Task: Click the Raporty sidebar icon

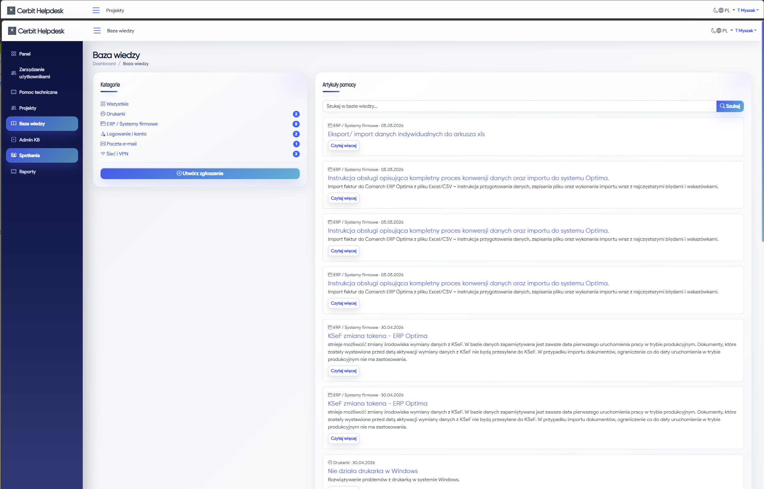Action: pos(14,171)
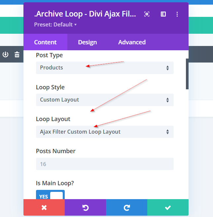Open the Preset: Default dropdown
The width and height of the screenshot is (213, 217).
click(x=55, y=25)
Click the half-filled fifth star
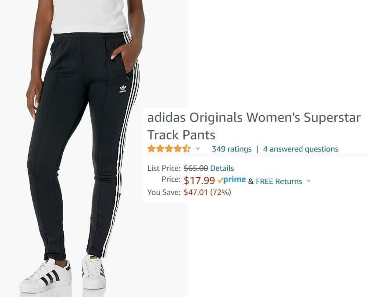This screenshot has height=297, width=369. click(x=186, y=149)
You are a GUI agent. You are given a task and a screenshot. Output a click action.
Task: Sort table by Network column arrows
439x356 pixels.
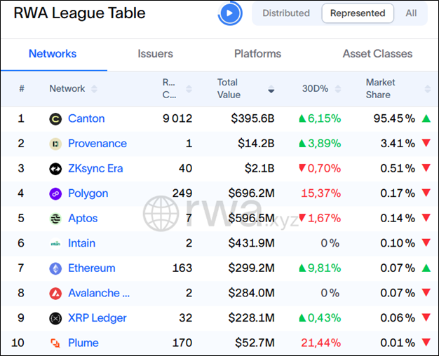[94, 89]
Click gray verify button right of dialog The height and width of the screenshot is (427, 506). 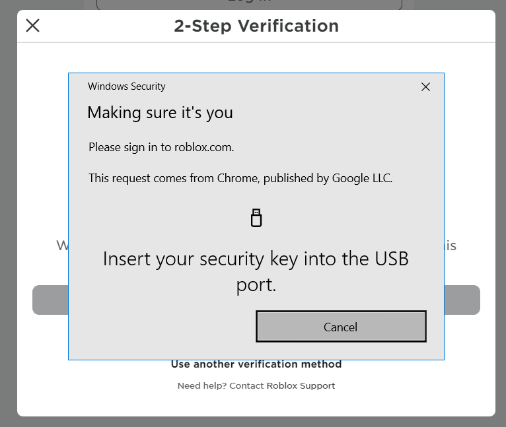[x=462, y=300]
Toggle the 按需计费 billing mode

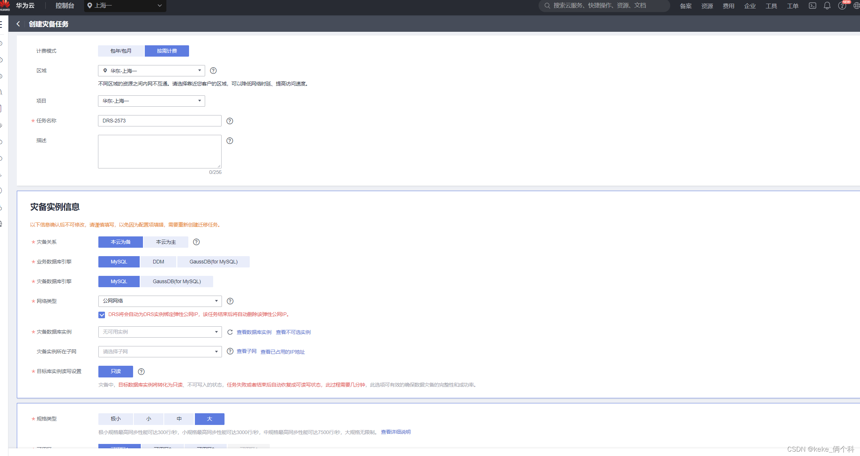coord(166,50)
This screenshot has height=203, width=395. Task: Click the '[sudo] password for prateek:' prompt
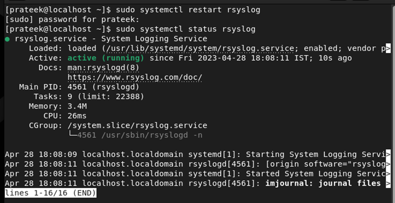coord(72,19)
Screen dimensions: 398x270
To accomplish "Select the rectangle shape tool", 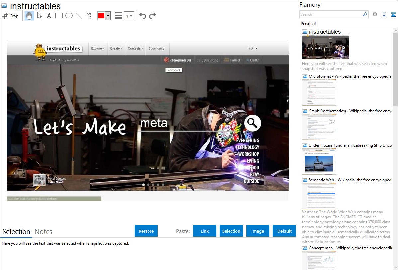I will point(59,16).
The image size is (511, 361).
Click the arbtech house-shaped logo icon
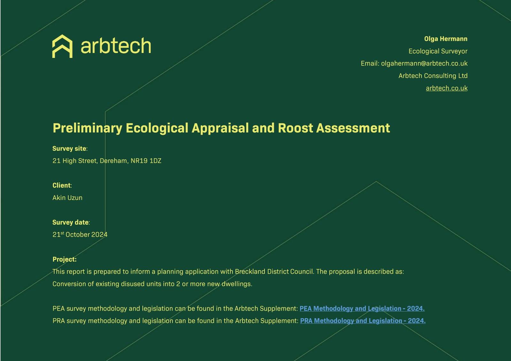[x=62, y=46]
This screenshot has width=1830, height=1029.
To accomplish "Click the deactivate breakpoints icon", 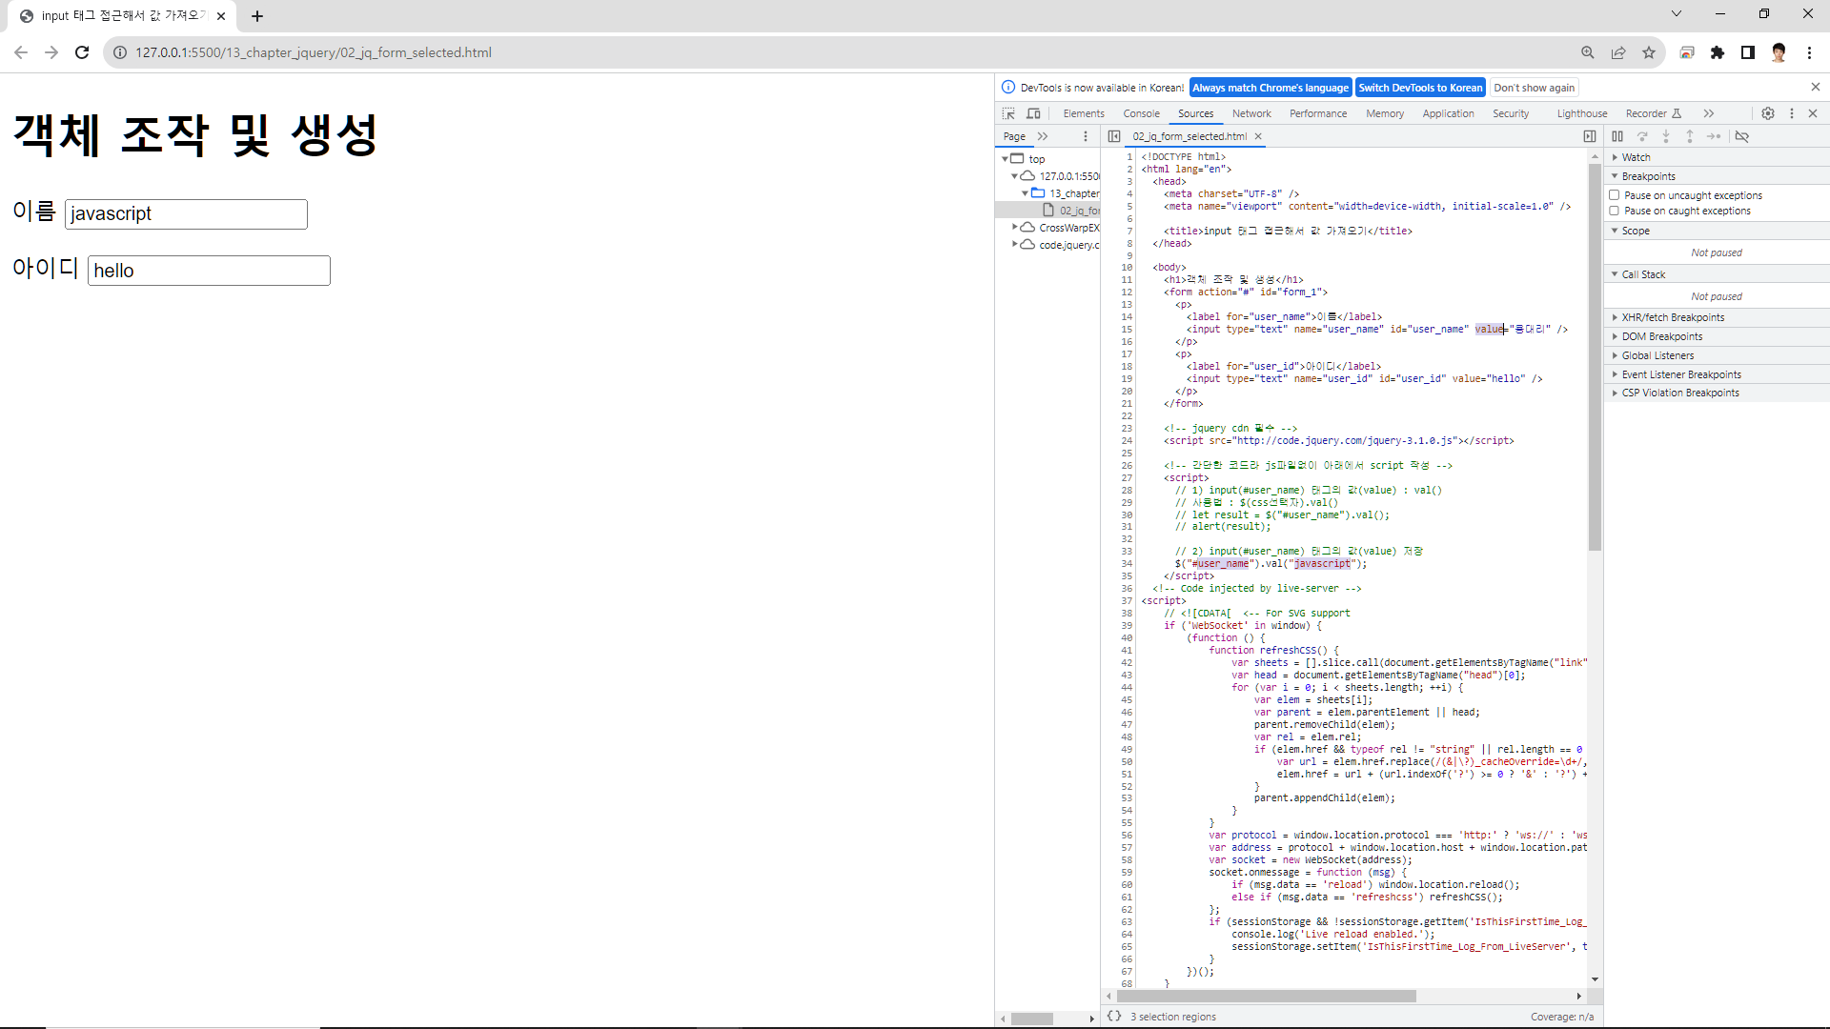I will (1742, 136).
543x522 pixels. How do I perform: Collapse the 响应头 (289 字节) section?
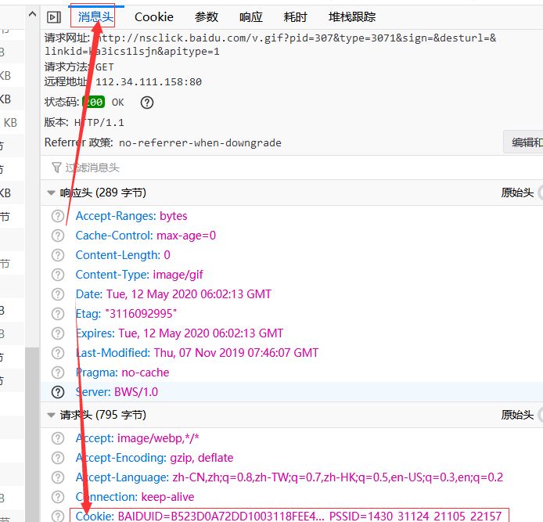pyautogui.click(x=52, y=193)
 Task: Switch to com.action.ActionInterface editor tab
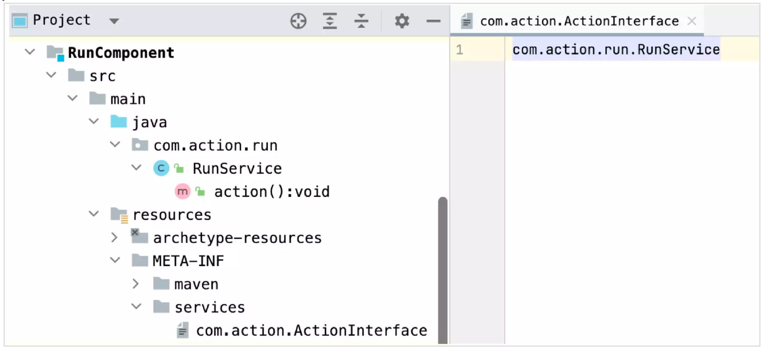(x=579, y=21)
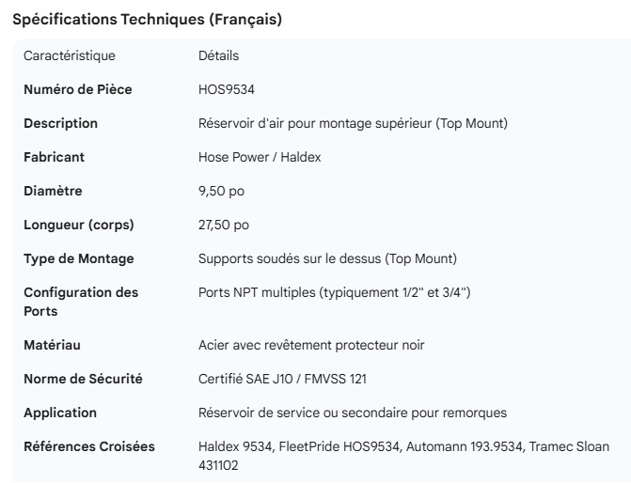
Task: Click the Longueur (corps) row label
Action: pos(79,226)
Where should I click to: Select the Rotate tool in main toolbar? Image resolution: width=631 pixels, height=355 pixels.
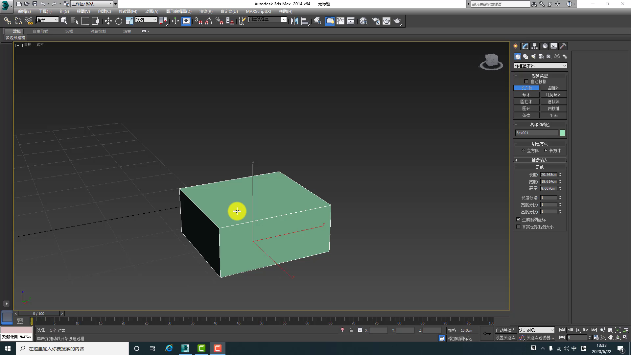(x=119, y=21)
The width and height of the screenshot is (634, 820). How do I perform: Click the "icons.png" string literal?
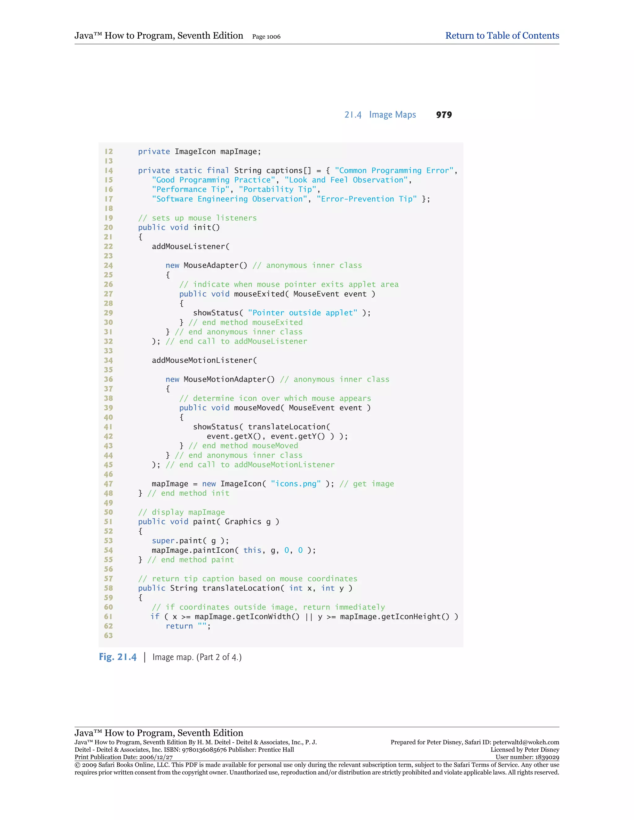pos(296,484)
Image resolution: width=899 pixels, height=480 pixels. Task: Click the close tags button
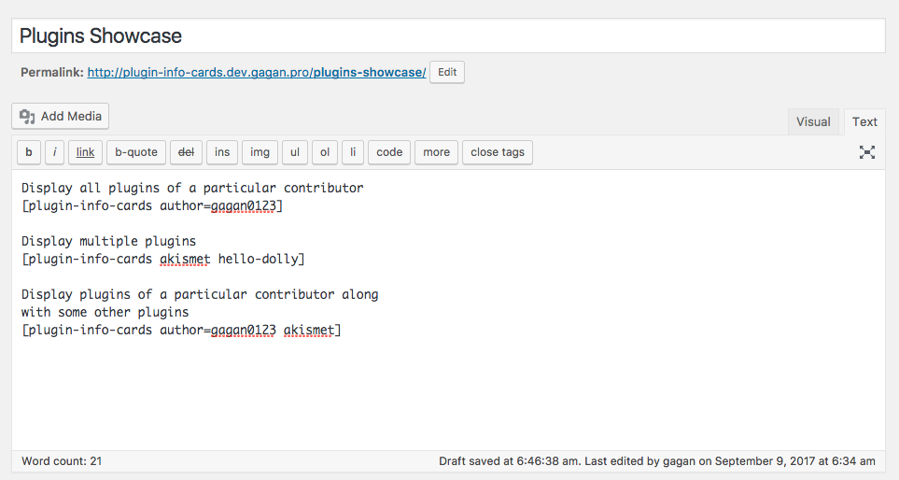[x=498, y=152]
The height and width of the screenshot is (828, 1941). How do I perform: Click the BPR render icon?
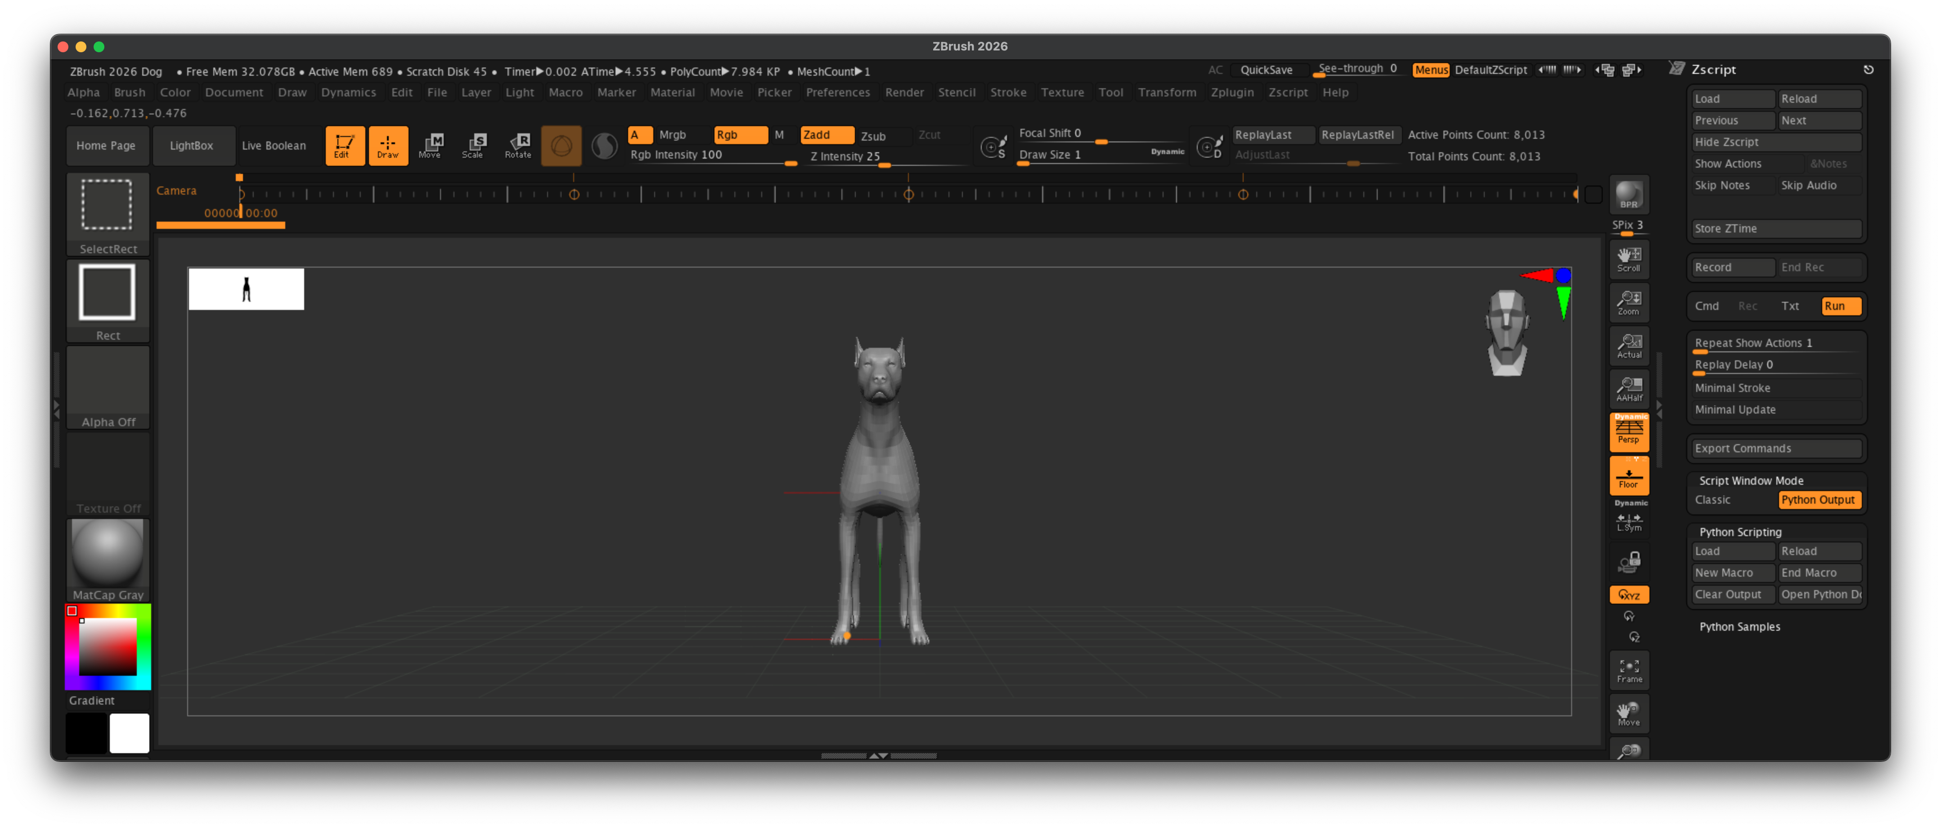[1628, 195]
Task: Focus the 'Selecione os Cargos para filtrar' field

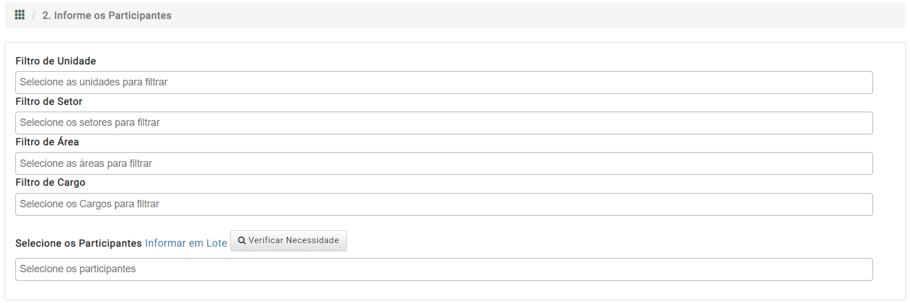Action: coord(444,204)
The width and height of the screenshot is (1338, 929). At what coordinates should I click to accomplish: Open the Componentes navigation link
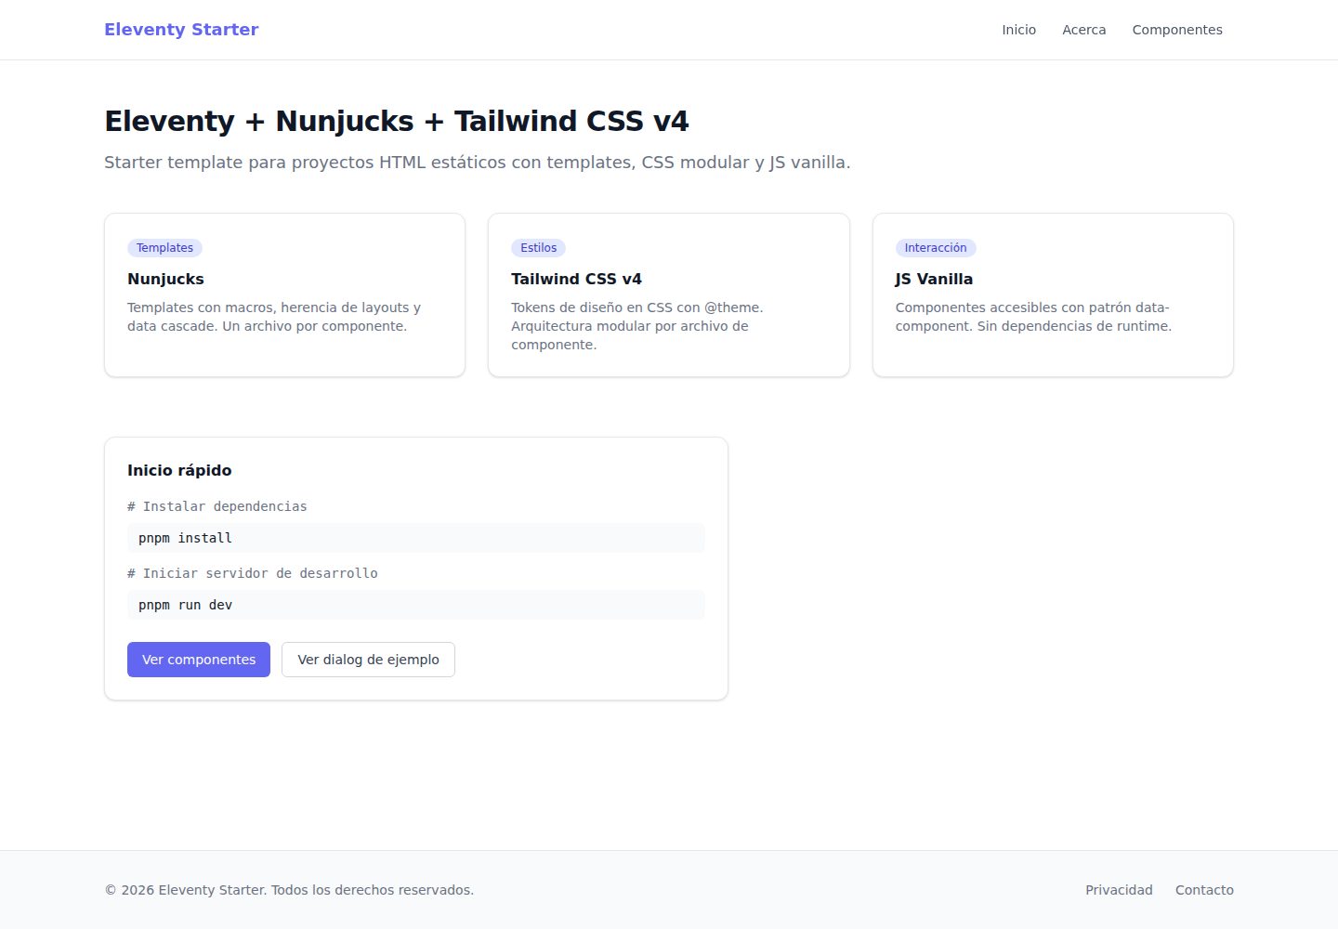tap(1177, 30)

***

## Task
Put everything from the line containing "The height and width of the screenshot is (828, 1941)." down to the end of the entries into a Markdown table with the columns No. and Entry Line, numbering each row and omitting blank lines. Leave the pictures out.

## The completed task
| No. | Entry Line |
|---|---|
| 1 | The height and width of the screenshot is (828, 1941). How do I perform: Click the BPR render icon? |
| 2 | [1628, 195] |
| 3 | Task: Focus the 'Selecione os Cargos para filtrar' field |
| 4 | Action: coord(444,204) |
| 5 | The width and height of the screenshot is (1338, 929). At what coordinates should I click to accomplish: Open the Componentes navigation link |
| 6 | tap(1177, 30) |